Вот потому-то Курочкина, попав на «милицейский конвейер», побывала уже не только в кабинете старшего опера Демина и его коллег, но и в нескольких кабинетах руководителей уголовного розыска и отдела милиции. И, в конце концов, эта тактика возымела действие: при очередной беседе с Куцеваловым Альбина вдруг вспомнила, что перед тем как Елена покинула ее квартиру, ей кто-то позвонил на мобильник. И что звонила, видать, еще одна знакомая Елены, проживающая где-то поблизости от нее, так как Елена, уходя, обронила, что она идет домой, но по пути зайдет к Машке-зазывашке, так как та просила зайти. Это было уже что-то, это была уже ниточка, за которую стоило ухватиться и тянуть, тянуть, аккуратно и методично, постоянно держа в напряжении, но и не давая оборваться.
Кто такая Машка, Курочкина не знала. Все сведения Альбины о Машке или Марии заключались в том, что та жила где-то по соседству с Еленой, то ли в соседнем доме, то ли в доме напротив; возможно, что даже в одном доме, но в разных подъездах. Альбина никогда у Марии не была, ее фамилии и адреса не знала. А прозвище «зазывашка» впервые услышала только вчерашним днем.  И было ли это слово прозвищем или Елена просто скаламбурила, неизвестно. Можно гадать, сколько угодно. Значит, предстояло связываться со своими коллегами из ОМ-6, просить помощи у сотрудников ЦОРИ, Курского адресного бюро (КАБ).

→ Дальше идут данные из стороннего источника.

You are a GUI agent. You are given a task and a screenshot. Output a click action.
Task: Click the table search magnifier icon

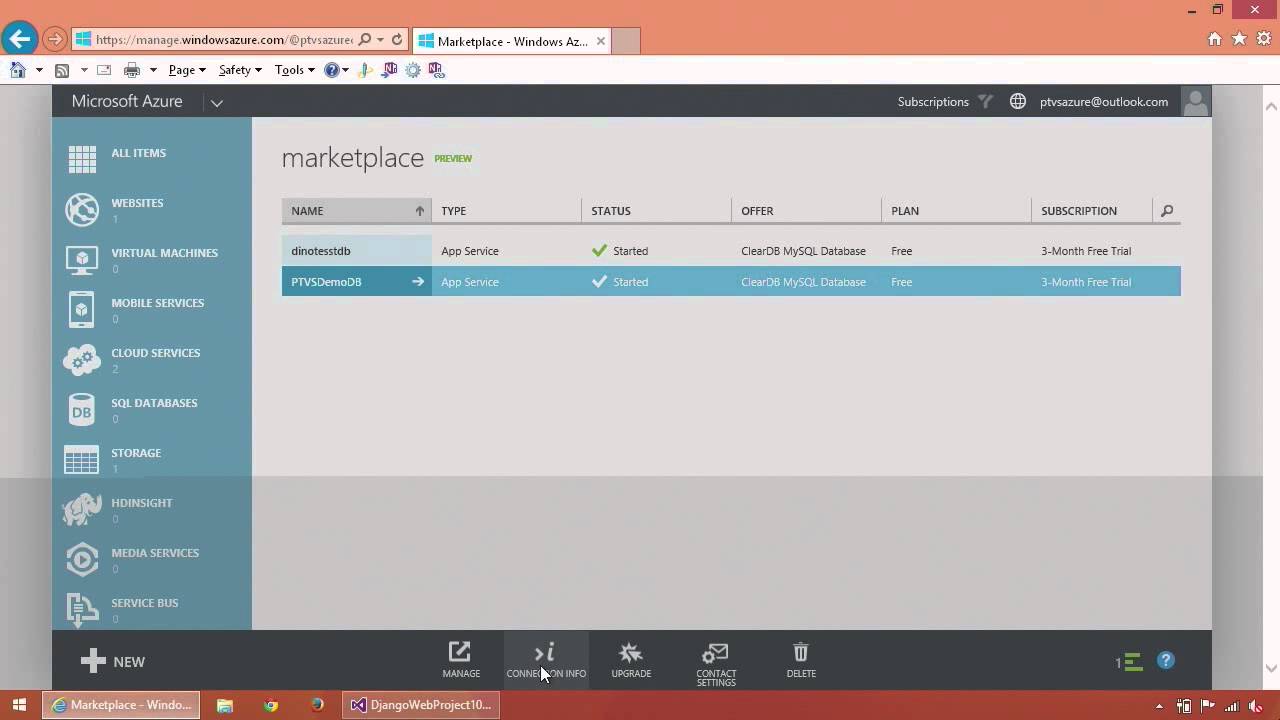point(1166,211)
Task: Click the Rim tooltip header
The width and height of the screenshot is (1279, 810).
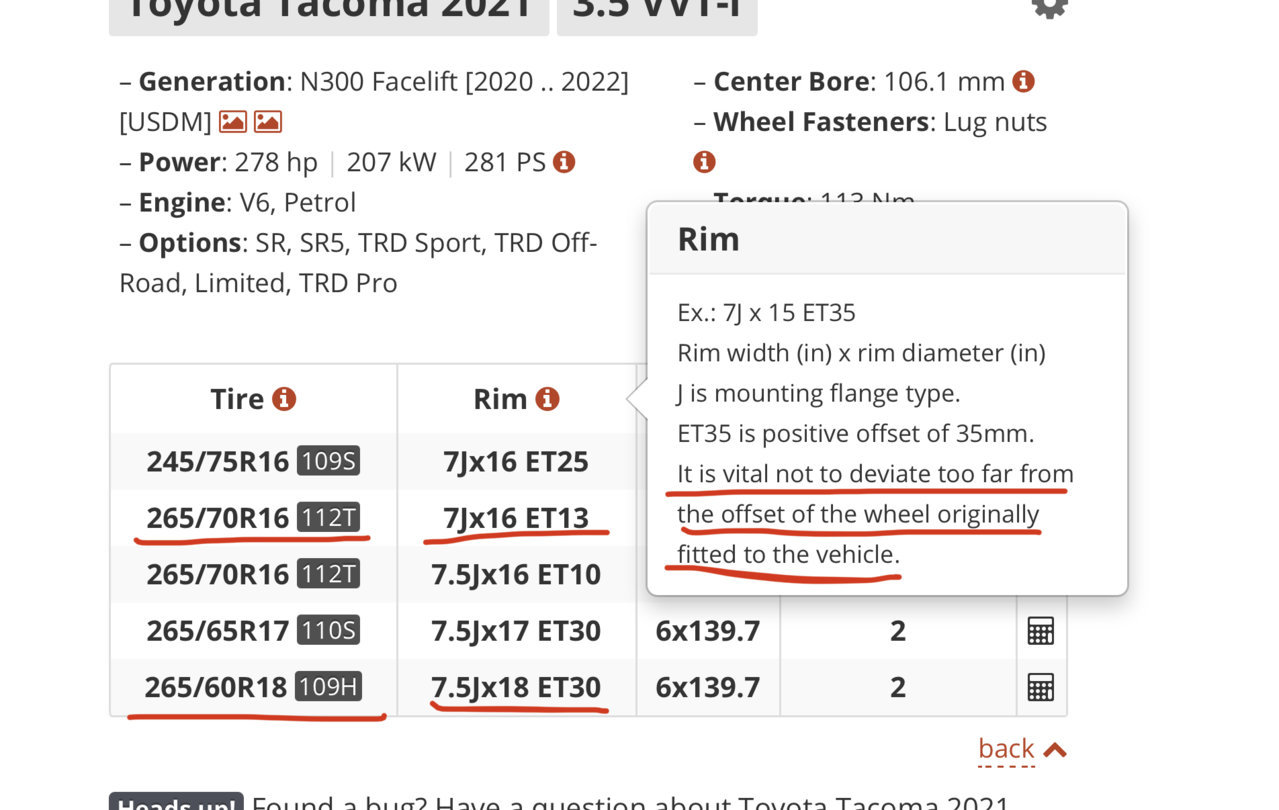Action: coord(887,239)
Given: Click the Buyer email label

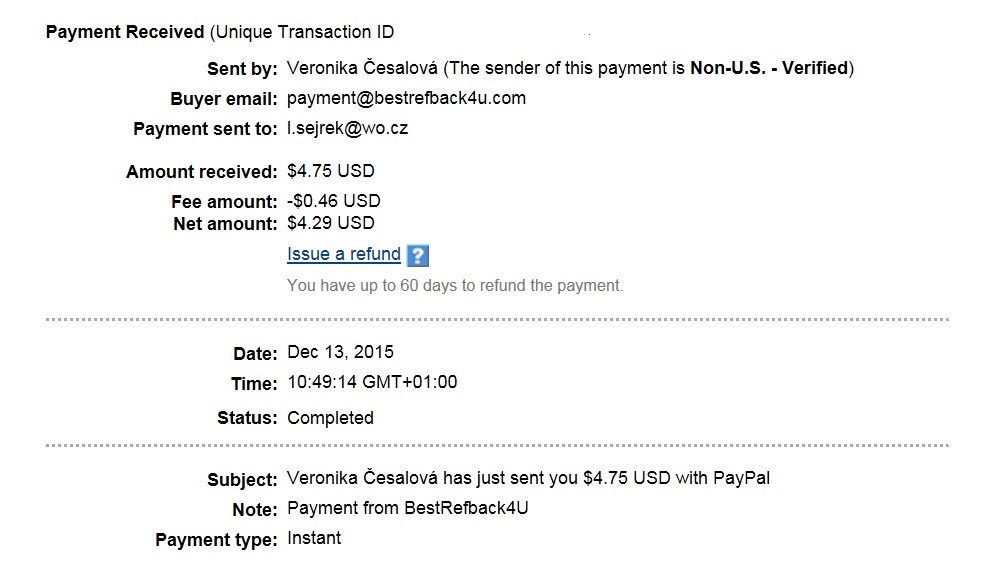Looking at the screenshot, I should click(x=224, y=99).
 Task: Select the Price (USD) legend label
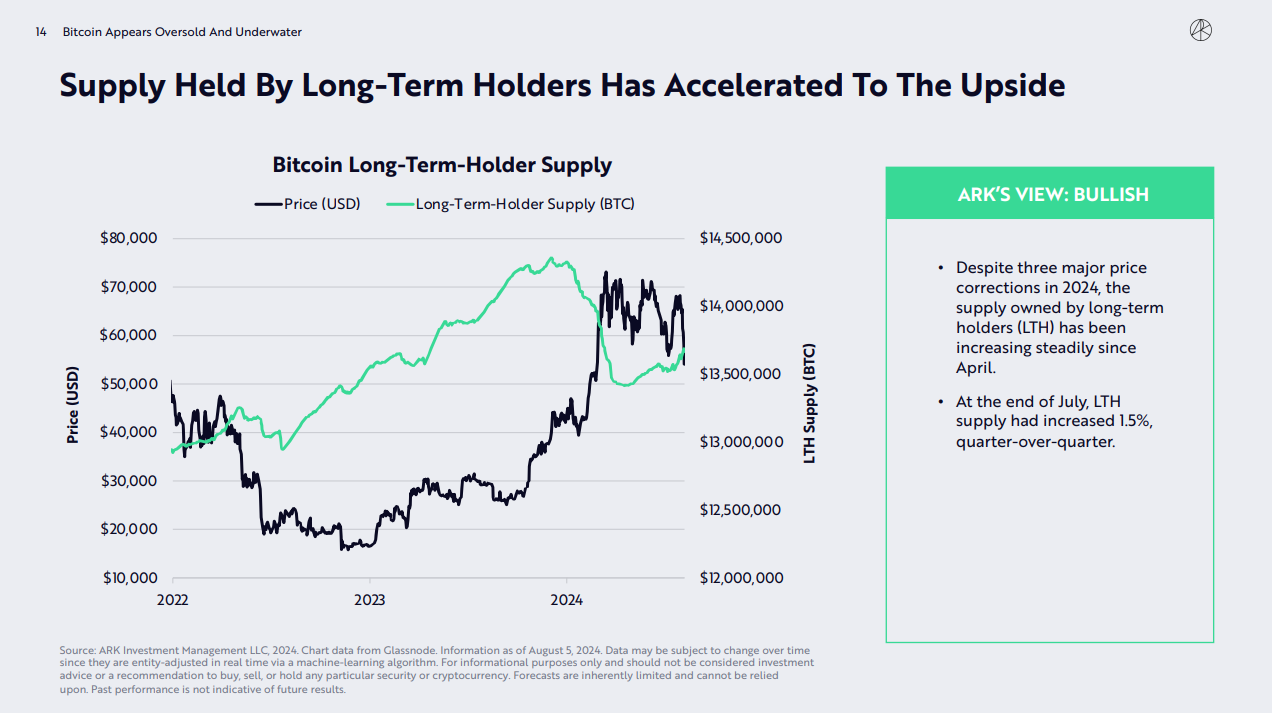coord(322,204)
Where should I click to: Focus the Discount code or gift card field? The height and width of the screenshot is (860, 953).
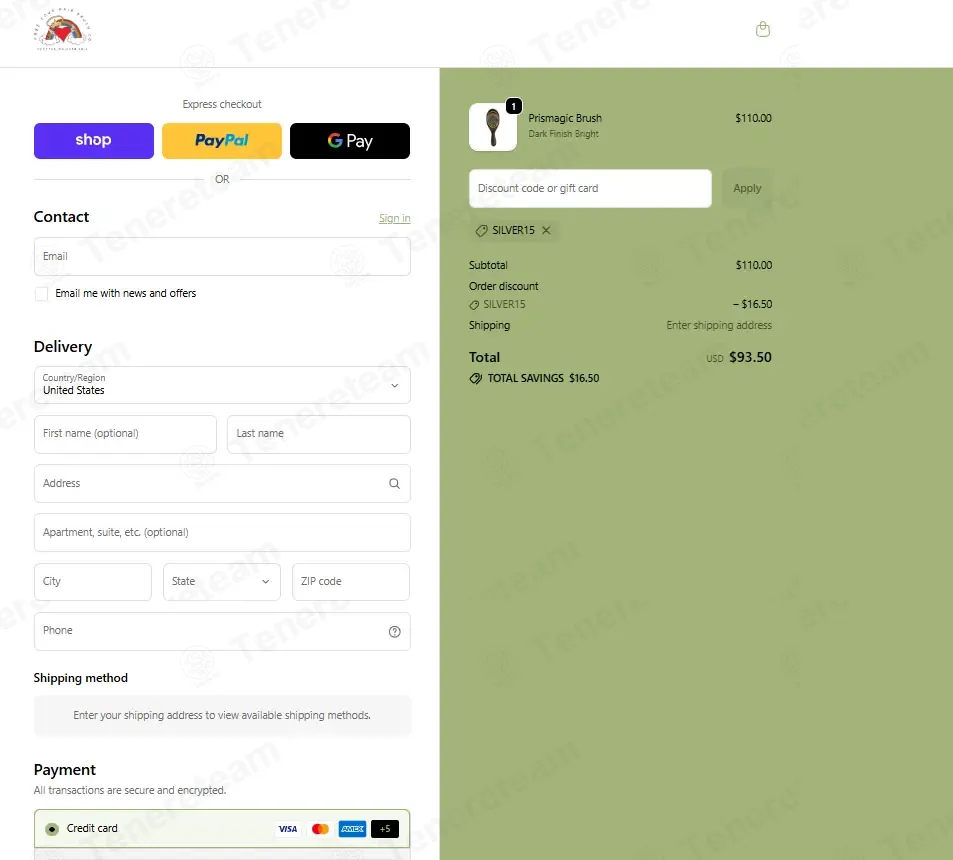point(590,188)
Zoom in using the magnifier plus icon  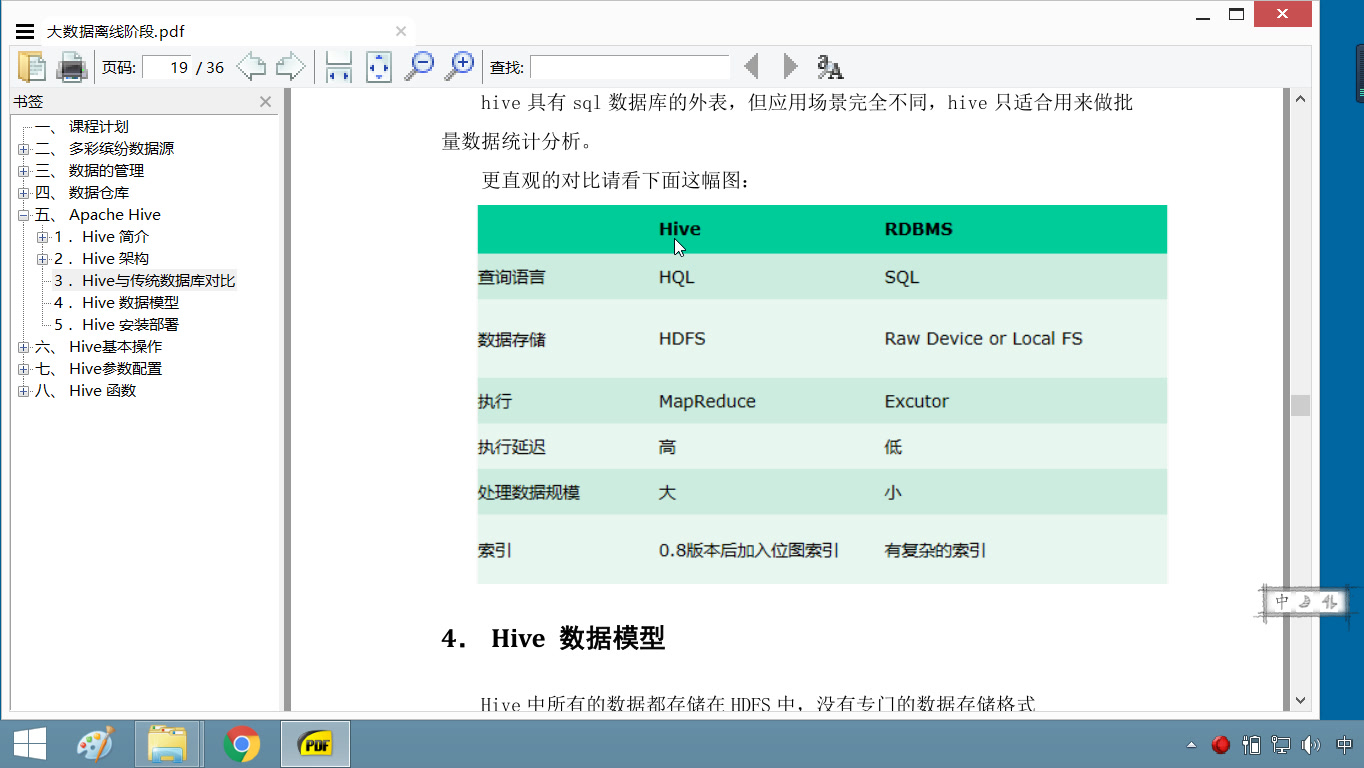[459, 66]
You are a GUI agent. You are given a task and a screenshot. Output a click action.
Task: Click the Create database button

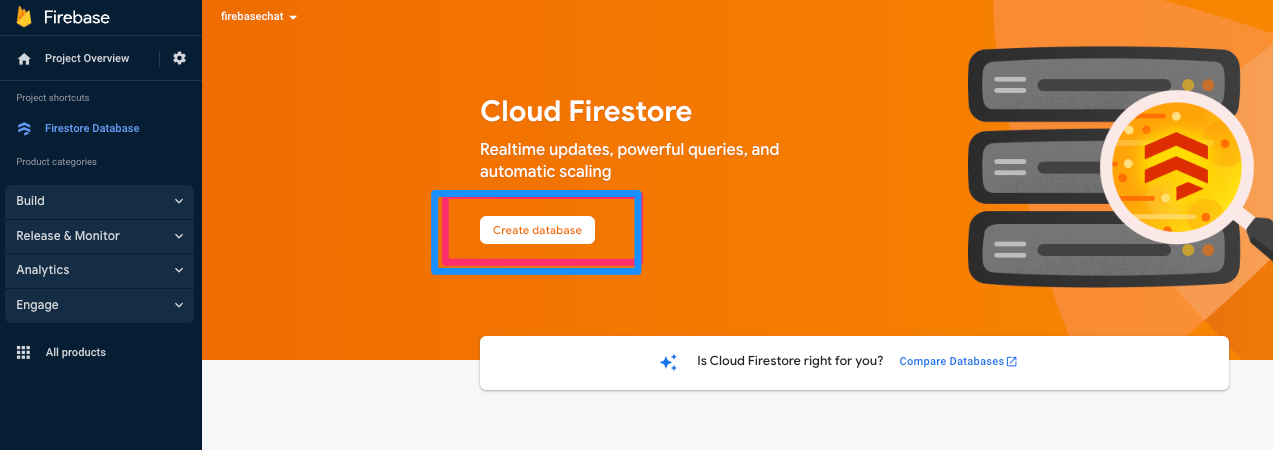pos(537,230)
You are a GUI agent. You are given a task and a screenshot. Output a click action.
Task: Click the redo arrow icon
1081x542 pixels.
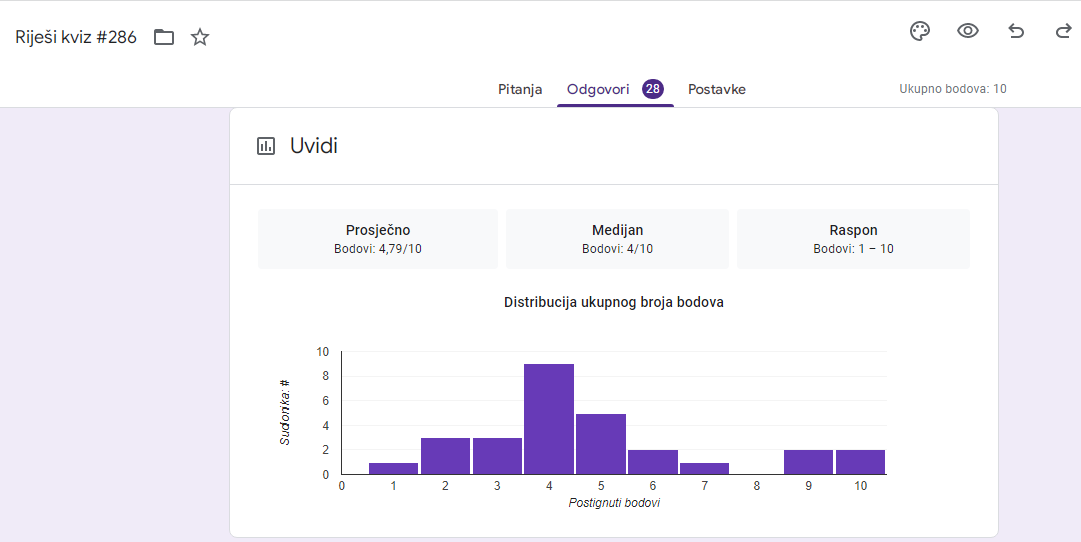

И тут помощь прибывших сотрудников аппарата уголовного розыска города и области была бесценна и необходима. Ведь даже с их помощью с учетом всевозможного скрипа и сбоя бюрократической машины, быстро нужных справок не получить. Ведь каждое подразделение требовало официального запроса, отпечатанного на принтере, зарегистрированного в установленном порядке, заверенного печатью отдела и подписью начальника милиции. А это время, время, время…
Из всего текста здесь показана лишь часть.